A Reflection As The Year Draws To An End
How I Came to Create A Collection of Good Questions…
Curiosity has always mattered to me. Not the busy kind that looks for answers, or the clever kind that tries to impress, but the quieter curiosity that notices when something doesn’t quite sit right and is willing to stay with that feeling a little longer.
This collection started there.
I was clearing space in my office and came across an old deck of coaching cards from At My Best, a set I’ve returned to over the years. I picked one up, then another, and felt the familiar shift that a good question can create.
Not urgency. Not solutions. Just space.
The questions slowed me down. They invited me to notice what was present, rather than rush to change it. They surfaced things I hadn’t yet named, but already sensed. Over time, I’ve learned that change tends to follow a pattern. It begins with curiosity, grows through a willingness to accept what’s really there, and is sustained by the resilience to stay with the work when it’s uncomfortable or slow.

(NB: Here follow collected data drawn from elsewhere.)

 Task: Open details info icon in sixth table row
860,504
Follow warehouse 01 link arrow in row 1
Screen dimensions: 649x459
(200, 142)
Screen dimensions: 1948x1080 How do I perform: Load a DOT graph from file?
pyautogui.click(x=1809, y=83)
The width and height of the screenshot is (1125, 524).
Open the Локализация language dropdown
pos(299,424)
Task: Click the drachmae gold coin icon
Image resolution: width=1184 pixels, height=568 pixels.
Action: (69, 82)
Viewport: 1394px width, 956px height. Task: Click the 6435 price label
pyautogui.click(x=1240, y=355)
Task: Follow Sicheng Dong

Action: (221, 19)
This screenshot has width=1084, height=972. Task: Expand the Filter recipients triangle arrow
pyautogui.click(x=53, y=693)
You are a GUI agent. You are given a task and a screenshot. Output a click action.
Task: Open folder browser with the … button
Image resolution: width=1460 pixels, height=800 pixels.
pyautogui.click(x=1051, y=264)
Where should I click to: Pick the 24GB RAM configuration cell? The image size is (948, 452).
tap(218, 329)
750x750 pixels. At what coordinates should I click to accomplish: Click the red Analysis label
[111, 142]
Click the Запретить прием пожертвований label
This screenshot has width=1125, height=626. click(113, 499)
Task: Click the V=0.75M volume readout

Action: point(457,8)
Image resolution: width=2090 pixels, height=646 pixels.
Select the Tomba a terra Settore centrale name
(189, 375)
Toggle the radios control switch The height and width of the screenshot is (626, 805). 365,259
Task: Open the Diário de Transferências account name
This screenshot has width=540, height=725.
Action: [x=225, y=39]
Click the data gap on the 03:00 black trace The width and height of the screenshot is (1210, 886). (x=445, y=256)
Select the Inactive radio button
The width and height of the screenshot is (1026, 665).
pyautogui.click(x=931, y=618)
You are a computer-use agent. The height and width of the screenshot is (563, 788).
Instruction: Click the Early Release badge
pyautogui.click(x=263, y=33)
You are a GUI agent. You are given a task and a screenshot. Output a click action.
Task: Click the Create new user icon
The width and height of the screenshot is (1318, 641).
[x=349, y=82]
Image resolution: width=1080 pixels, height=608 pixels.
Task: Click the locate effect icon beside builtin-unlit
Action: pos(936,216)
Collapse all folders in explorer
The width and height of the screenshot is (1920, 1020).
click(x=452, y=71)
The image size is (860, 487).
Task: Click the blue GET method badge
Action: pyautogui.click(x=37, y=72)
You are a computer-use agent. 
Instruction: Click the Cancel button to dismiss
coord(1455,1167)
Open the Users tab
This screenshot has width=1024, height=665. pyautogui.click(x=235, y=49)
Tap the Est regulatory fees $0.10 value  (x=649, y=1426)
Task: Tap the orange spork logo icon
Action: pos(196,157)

The questions in this collection come from that place. They’re drawn from the tools, books, and conversations I return to in my work. They’re shaped by coaching, but they’re not instructions. They’re invitations.
You’ll notice there are no reflections alongside each question here. That’s intentional.
In the weekly posts, I often add a few thoughts of my own, but for this collection, I wanted to leave more space. In my experience, good questions don’t need much guidance. They ask for attention, not instruction.
Christmas Gift
As the year draws to a close, it felt right to gather these questions together and offer them as a small Christmas gift. Not something to complete, but something to return to. A few lines of inquiry you might carry with you into quieter moments, or into the year ahead. You don’t need to read them all at once. Just notice which one you’re curious about. That’s usually where the work begins.
How to use these questions:
You don’t need to work through these in order.
You might read them slowly and notice which one lingers. You might return to the same question more than once, in different moods or moments. You might jot something down, take a walk with one in mind, or simply let it sit quietly.
Good questions don’t demand immediate answers.They create space. And often, that space is where clarity begins.
A closing reflection
You might not answer any of these questions. Or you might find that one of them follows you around for a while.
Turning up on a walk. In the quiet of an early morning. In a moment you hadn’t planned to reflect. That’s usually how it works.
Good questions don’t demand decisions. They ask for attention. They invite a different quality of listening, to yourself, to others, to what’s changing beneath the surface.
If one of these questions stays with you, that’s enough. You don’t need to rush it. Clarity tends to arrive when it’s ready, often after curiosity has had time to do its work. And if, at some point, you decide you’d rather not explore alone, that’s where my work usually begins, walking alongside people as they make sense of what they’re noticing and decide what comes next.
For now, I hope these questions offer a little space, and a quieter way of ending the year.